Besides, most alt-country fanatics seem unaware that the Appalachian bluegrass sensibility, complete with rustic instrumental breakdowns and rich harmonies, has infused the Old 97's sound much more than the Nashville country aesthetic.

"People ask us about country music, and it kind of perplexes me," Hammond says. "Really, there's a huge bluegrass influence to this, and a much more minor country influence. We're more influenced by a folky Carter Family, Jimmie Rodgers approach than George Jones."

Both Miller and Hammond briefly played in the long-running Dallas bluegrass-punk band Killbilly, and they learned how to apply that runaway-locomotive sound to songs like the album opener "Timebomb." Hammond calls the song a "barnburner," bluegrass-speak for a rocker or a rave-up. Fittingly, this first song on the band's first major-label CD is actually a 6-year-old Miller tune that the band dug up and turned into an Old 97's gem.

"Rhett always wrote the same kind of songs," Hammond says. "He wrote songs that were just as deep or shallow as these, and finally, some band happened that allowed the songs to stand on their own."

The Old 97's played a few dates on the second stage of this summer's Lollapalooza Festival, but they won't be part of the Phoenix Lollapalooza show, which, coincidentally, happens the day after their show in Tempe. Hammond says, however, that some Lollapalooza crew members plan on gathering at the Old 97's show for a party. And the show will be a reunion of sorts for the band and the Grievous Angels' Jon Rauhouse, who plays pedal steel and banjo on Too Far to Care.

So, even as critical acclaim pours in for the new album, and major success seems around the corner, Hammond doesn't forget the lessons of the Old 97's humble beginnings. To hear him tell it, Bob Dylan may have been right when he sang, "When you ain't got nothing, you got nothing to lose."
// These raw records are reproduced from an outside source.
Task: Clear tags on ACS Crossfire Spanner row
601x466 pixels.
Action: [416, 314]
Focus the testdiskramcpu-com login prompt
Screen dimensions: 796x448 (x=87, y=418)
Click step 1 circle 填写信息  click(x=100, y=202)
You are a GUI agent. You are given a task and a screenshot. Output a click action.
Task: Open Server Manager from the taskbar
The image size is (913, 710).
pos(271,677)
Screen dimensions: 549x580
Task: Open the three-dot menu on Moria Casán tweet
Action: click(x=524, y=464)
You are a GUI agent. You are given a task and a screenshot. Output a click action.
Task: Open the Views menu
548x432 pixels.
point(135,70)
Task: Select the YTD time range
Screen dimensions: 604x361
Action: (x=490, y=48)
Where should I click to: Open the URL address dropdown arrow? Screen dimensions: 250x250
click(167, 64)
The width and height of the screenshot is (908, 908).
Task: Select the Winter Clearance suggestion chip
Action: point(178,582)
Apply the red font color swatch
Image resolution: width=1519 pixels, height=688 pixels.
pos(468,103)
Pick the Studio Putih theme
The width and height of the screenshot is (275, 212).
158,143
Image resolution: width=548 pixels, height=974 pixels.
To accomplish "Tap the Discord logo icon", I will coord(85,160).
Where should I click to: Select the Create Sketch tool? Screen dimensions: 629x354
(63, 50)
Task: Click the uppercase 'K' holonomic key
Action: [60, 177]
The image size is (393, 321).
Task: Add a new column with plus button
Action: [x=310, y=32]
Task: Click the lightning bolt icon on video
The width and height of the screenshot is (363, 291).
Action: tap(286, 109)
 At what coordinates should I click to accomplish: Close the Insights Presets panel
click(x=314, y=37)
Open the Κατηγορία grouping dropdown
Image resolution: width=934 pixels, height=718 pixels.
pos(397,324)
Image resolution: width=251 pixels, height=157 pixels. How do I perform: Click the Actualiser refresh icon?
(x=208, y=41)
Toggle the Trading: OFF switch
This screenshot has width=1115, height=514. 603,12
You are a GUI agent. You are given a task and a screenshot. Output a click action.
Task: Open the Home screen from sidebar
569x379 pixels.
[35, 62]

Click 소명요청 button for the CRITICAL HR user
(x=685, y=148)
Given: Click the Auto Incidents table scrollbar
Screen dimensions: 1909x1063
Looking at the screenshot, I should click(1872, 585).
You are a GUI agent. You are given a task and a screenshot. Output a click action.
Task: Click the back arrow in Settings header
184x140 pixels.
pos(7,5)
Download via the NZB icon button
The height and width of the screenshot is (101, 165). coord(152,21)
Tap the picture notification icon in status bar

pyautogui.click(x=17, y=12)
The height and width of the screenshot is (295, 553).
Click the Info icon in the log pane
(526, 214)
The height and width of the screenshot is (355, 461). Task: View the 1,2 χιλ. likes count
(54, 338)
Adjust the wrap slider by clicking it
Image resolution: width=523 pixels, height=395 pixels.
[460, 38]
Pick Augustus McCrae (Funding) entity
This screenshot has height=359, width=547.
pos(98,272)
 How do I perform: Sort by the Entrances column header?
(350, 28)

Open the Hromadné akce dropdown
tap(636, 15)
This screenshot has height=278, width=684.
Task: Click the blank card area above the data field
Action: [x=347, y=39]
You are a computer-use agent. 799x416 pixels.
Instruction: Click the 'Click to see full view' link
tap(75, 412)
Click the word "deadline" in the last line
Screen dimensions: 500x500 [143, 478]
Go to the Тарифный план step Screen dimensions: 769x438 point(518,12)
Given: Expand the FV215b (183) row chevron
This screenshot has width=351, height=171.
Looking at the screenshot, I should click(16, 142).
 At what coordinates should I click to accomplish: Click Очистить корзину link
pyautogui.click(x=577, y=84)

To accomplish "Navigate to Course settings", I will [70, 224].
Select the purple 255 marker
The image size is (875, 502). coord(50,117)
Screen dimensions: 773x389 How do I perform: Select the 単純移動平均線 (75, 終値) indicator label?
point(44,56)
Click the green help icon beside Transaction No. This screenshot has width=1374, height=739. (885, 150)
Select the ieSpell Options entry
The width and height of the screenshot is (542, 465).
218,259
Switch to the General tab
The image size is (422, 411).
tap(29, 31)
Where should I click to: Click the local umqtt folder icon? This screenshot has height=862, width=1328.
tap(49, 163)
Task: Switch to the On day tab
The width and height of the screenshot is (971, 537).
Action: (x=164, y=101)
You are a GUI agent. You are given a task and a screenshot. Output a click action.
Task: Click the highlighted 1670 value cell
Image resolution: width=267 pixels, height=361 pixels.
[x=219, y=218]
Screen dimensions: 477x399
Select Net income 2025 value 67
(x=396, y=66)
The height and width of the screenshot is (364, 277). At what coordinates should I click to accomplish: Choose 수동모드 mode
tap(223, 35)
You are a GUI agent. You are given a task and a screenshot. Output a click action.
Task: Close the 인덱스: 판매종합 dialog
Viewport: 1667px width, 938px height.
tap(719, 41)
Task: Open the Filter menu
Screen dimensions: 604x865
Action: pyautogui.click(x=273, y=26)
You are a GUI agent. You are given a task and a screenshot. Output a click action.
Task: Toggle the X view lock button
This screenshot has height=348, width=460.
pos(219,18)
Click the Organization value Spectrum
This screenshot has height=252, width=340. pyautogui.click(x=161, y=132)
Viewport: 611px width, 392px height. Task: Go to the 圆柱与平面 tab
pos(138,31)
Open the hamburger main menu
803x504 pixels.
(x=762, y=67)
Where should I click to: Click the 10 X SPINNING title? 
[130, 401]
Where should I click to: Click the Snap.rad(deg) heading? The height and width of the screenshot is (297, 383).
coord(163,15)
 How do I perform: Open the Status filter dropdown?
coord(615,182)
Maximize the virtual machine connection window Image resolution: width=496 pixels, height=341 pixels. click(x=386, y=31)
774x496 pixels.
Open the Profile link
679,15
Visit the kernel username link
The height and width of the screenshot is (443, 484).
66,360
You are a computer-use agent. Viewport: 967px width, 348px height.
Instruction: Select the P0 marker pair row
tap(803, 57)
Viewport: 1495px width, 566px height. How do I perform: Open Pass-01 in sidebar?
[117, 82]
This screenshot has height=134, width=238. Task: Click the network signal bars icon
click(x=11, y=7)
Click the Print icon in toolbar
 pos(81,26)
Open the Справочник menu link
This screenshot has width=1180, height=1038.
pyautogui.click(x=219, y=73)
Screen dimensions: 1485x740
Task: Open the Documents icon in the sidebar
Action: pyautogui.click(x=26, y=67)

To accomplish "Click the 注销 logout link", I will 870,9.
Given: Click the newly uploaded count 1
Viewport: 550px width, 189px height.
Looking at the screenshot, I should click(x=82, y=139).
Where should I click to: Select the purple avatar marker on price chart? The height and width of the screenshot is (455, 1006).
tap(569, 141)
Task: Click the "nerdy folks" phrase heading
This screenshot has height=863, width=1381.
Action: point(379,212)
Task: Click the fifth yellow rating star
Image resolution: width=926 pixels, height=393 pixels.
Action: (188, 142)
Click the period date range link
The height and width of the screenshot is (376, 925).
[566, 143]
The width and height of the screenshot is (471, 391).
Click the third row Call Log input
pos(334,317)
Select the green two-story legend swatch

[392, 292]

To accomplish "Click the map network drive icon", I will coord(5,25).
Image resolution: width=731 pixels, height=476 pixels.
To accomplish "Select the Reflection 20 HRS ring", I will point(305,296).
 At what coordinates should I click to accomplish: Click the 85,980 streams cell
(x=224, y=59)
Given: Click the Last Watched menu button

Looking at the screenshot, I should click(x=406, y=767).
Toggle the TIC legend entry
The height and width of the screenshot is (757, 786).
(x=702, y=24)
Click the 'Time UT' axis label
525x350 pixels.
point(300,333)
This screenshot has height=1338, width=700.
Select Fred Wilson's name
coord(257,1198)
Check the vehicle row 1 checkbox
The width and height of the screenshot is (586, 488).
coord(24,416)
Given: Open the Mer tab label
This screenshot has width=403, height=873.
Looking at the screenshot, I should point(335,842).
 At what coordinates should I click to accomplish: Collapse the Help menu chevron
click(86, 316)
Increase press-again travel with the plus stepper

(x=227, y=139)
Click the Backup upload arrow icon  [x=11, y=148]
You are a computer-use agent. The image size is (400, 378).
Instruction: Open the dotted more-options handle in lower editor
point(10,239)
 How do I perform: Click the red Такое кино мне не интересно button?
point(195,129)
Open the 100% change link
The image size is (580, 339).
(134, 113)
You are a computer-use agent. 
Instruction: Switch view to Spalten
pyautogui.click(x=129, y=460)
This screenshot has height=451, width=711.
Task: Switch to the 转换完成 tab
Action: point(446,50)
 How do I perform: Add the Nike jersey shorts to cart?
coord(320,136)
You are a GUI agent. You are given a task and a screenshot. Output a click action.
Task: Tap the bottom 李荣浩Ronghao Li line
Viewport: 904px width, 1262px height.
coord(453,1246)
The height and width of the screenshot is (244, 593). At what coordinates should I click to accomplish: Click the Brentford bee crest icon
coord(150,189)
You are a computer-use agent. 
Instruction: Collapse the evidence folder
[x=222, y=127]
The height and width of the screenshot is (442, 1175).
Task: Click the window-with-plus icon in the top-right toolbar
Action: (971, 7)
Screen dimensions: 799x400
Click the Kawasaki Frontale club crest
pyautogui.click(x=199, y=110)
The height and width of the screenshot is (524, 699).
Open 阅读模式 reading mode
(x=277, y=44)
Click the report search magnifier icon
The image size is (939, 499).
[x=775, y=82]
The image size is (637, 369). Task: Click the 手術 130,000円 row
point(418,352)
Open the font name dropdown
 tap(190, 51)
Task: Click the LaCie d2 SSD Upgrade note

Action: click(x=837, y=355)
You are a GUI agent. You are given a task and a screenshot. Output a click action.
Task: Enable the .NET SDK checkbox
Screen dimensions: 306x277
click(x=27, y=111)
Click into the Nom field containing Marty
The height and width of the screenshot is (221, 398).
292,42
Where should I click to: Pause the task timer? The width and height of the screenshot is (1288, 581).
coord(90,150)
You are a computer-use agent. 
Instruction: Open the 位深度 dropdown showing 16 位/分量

"We hit that point where we didn't care if we only played coffee houses and little tiny bars for the rest of our lives," Hammond says. "We just wanted to play for fun and play for ourselves. And somewhere in my gut, I knew that was the way to get to bigger things."

The Old 97's are scheduled to perform on Tuesday, August 5, at Nita's Hideaway in Tempe, with

Grievous Angels. Showtime is 10 p.m.